Ever wanted to read or manipulate HTML form inputs on the backend—just like document.getElementById in the browser—without setting up jsdom?
Meet FetchTL, a lightweight library that lets you sync, read, and update form/input data directly in Node.js. Perfect for server-driven HTML or JS-free forms.
Why Use FetchTL?
Backend developers often face these scenarios:
- Server-side form handling: Access input values without relying on frontend JS.
- Dynamic templates: Read and modify HTML inputs for emails, reports, or static pages.
- Simplified backend forms: No complex DOM emulation needed.
FetchTL provides a mini DOM store on the server—fast, simple, and easy to integrate with Express.
Installation
# Install via npm
npm install fetchtl
Import in your backend code:
const express = require("express");
const $ = require("fetchtl");
const app = express();
app.use(express.json()); // Parse JSON bodies
Syncing Form Data from Frontend
On the frontend, you can send form data with $post, $put, $patch, or $delete attributes.
Example form:
For using frontend you shoul import frontend fetchtl also:
<script src="https://cdn.jsdelivr.net/gh/jahongir2007/fetchtl/fetchtl.js"></script>
<form $post="/api/form" $reload="false" $single-fetch="true">
<input id="age" name="age" value="18" />
<input class="email" name="email" value="user@mail.com" />
<input name="username" value="Jahongir" />
<button type="submit">Send</button>
</form>
Backend route to sync form data:
app.post("/api/form", (req, res) => {
// Sync form data into FetchTL store
$.sync(req.body);
// Access input values
const username = $.input("username").val()[0]; // array for names/classes
const age = $.input("#age").val(); // single value for ID
const emails = $.input(".email").val(); // array for class
console.log("Synced $ store:", $.store);
res.json({
status: "success",
data: { username, age, emails }
});
});
Getting and Setting Input Values
FetchTL uses selectors just like the browser:
| Selector | Example | Returns / Updates |
|---|---|---|
| ID | #age |
Single string |
| Class | .email |
Array of values |
| Name | username |
Array of values |
Get Values
const age = $.input("#age").val(); // "18"
const emails = $.input(".email").val(); // ["user@mail.com"]
const usernames = $.input("username").val(); // ["Jahongir"]
Set Values
$.input("#age").val("19");
$.input(".email").val("new@mail.com");
$.input("username").val("John");
console.log($.store);
Why FetchTL is Easier than jsdom
- No virtual DOM setup needed.
- Works directly with
req.bodyfrom forms. - Automatically syncs and stores input values.
- Supports IDs, classes, and names with minimal code.
- Ideal for server-driven UIs or JS-free frontend.

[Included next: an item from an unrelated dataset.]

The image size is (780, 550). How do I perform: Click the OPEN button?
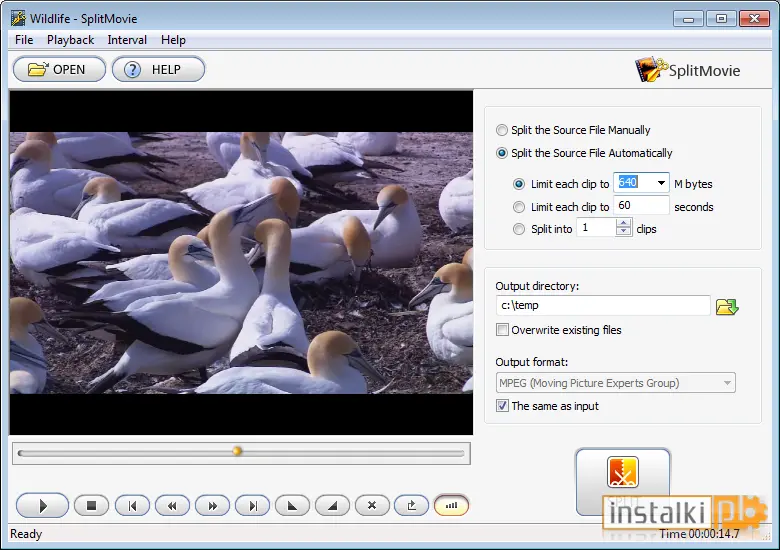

Example: Complete Express App
const express = require("express");
const $ = require("fetchtl");
const app = express();
app.use(express.json());
app.post("/api/form", (req, res) => {
$.sync(req.body);
const username = $.input("username").val()[0];
const age = $.input("#age").val();
res.json({
status: "success",
data: { username, age }
});
});
app.listen(3000, () => console.log("Server running on http://localhost:3000"));
Conclusion
FetchTL makes it ridiculously easy to handle form and input data on the backend. No DOM emulation, no complicated setup—just sync, access, and update.